Beshear outlaws tianeptine known as ‘gas station heroin’
Published 11:10 am Friday, March 24, 2023
By McKenna Horsley
Gov. Andy Beshear on Thursday issued an emergency regulation classifying tianeptine, known as “gas station heroin,” as a Schedule 1 controlled drug.
In some countries, the drug is prescribed in low doses to treat depression and anxiety. The drug is not approved in the United States and in higher doses produces opioid-like effects and can lead to addiction and even death, says the Food and Drug administration.
The FDA also says some countries where the drug is legal have restricted how it is prescribed or dispensed, or revised the drug label to warn of possible addiction.
In the U.S., tianeptine is marketed in powder and pill form through online sales and in convenience stores and gas stations. It is known as ZaZa, Tianna, TD Red and Pegasus according to a new release from the governor’s office.
“Today, Kentucky became a safer place,” said Beshear. “Until now, someone looking for a heroin-like high could walk into certain places or buy this harmful product online. We’re committed to protecting Kentuckians from this kind of harm, and if someone is struggling with abuse, we’re here to help.”
Indiana, Ohio, Tennessee, Michigan, Georgia and Mississippi have banned the drug.
The FDA advises consumers to avoid all drugs containing tianeptine and says: “In the U.S., reports of bad reactions and unwanted effects involving tianeptine are increasing.
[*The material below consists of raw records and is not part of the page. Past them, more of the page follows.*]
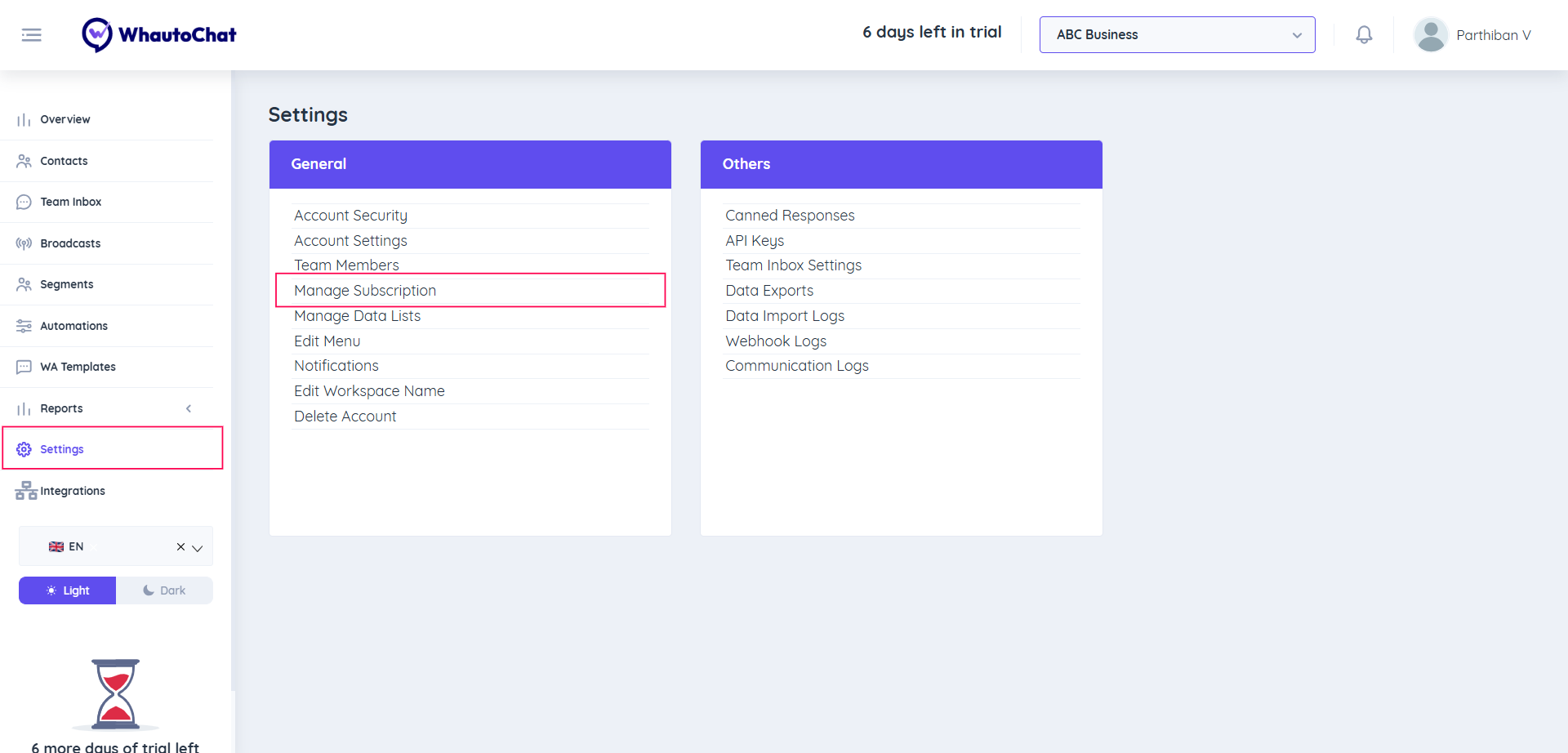
Task: Click the WhautoChat logo
Action: tap(159, 35)
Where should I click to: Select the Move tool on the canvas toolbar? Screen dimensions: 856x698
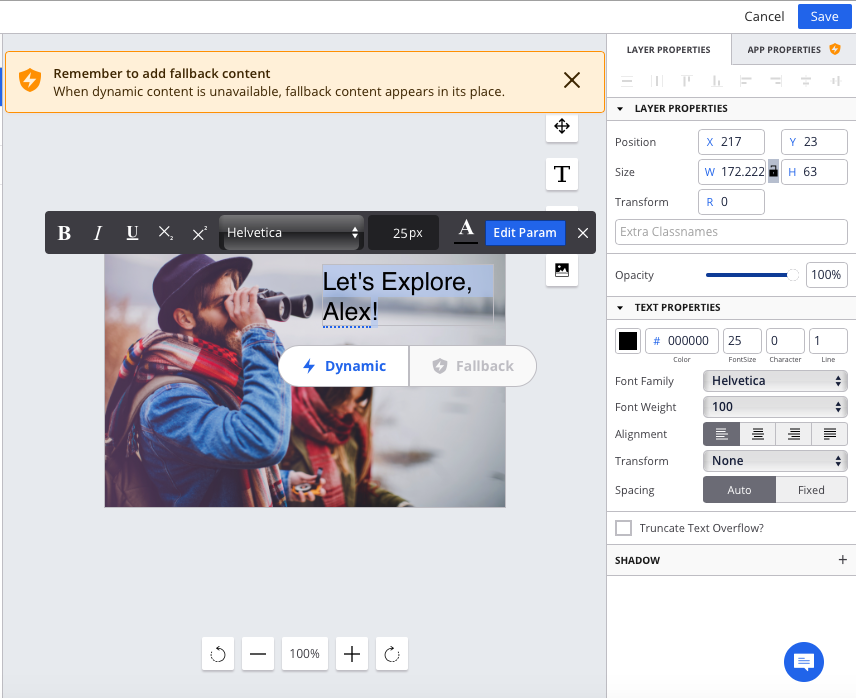point(561,126)
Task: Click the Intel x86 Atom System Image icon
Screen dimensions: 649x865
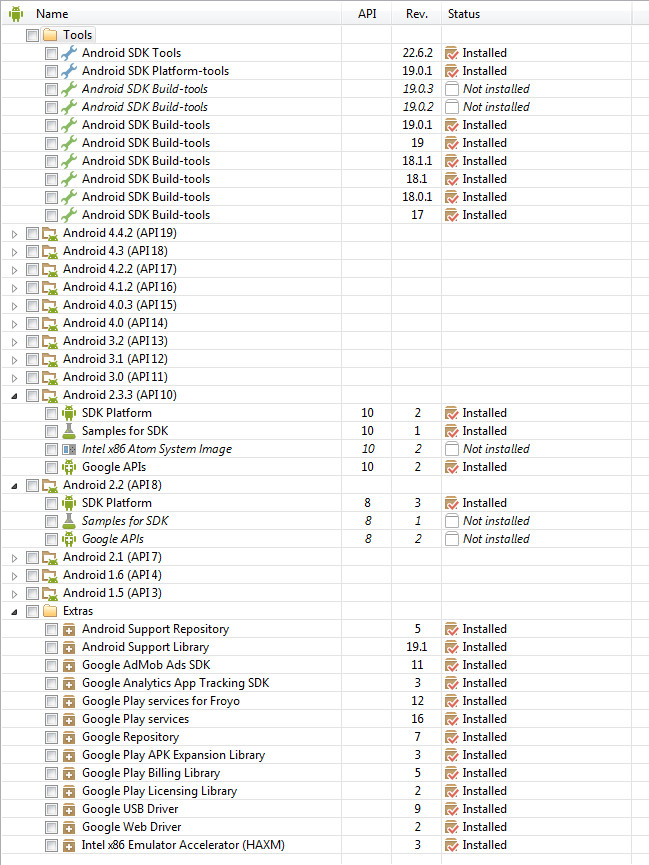Action: click(69, 449)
Poison control center cases involving tianeptine exposure have increased nationwide, from 11 total cases between 2000 and 2013 to 151 cases in 2020 alone.
“Cases described in medical journals, in calls to U.S. poison control centers, and in reports to the FDA suggest that tianeptine has a potential for abuse. People with a history of opioid use disorder or dependence may be at particular risk of abusing tianeptine.
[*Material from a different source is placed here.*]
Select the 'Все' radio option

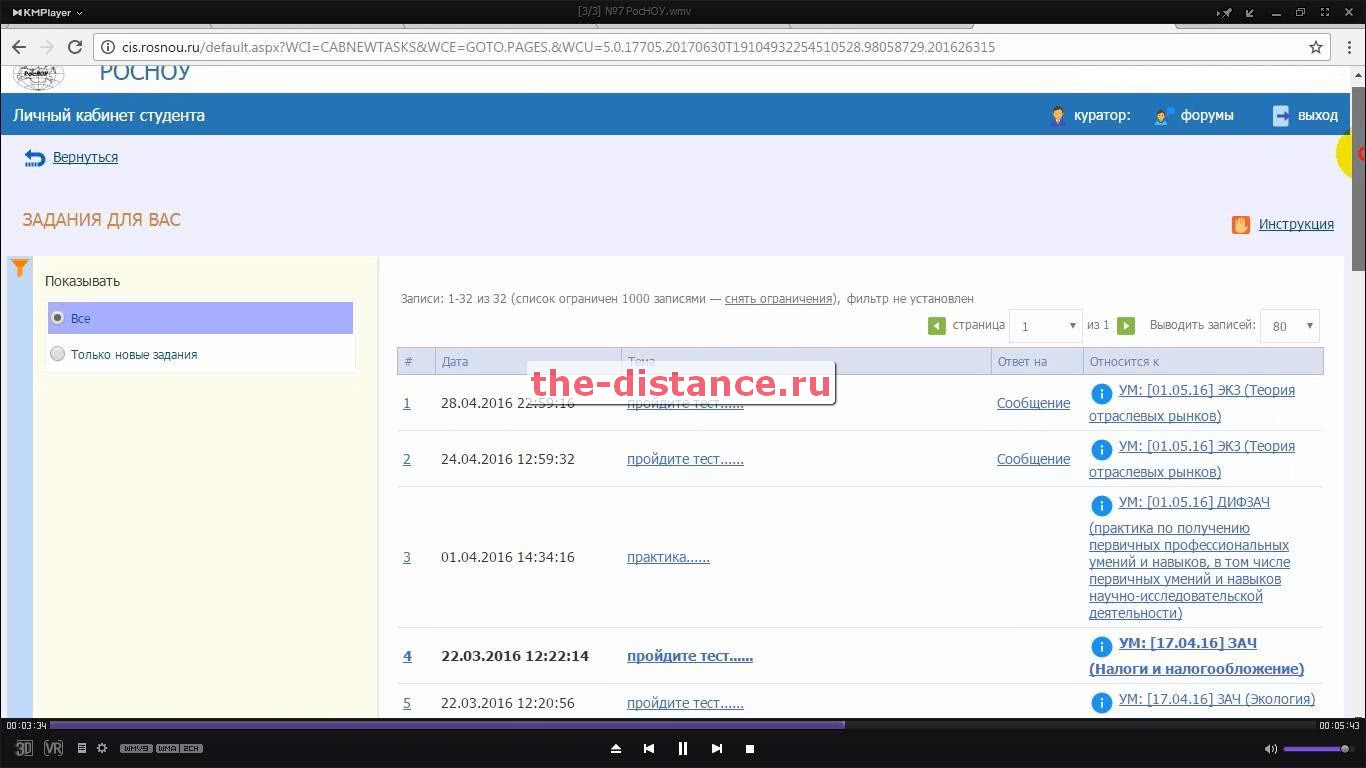click(x=58, y=318)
“Some people have turned to tianeptine as an opioid alternative, or to self-treat anxiety or depression. Medical journals and reports to the FDA suggest that adverse events may occur when tianeptine is taken at doses higher than the doses prescribed in the countries where the drug has been approved. Some people may have difficulty stopping their use of tianeptine and may experience withdrawal symptoms. The clinical effects of tianeptine abuse and withdrawal can mimic opioid toxicity and withdrawal, according to the Centers for Disease Control and Prevention (CDC).”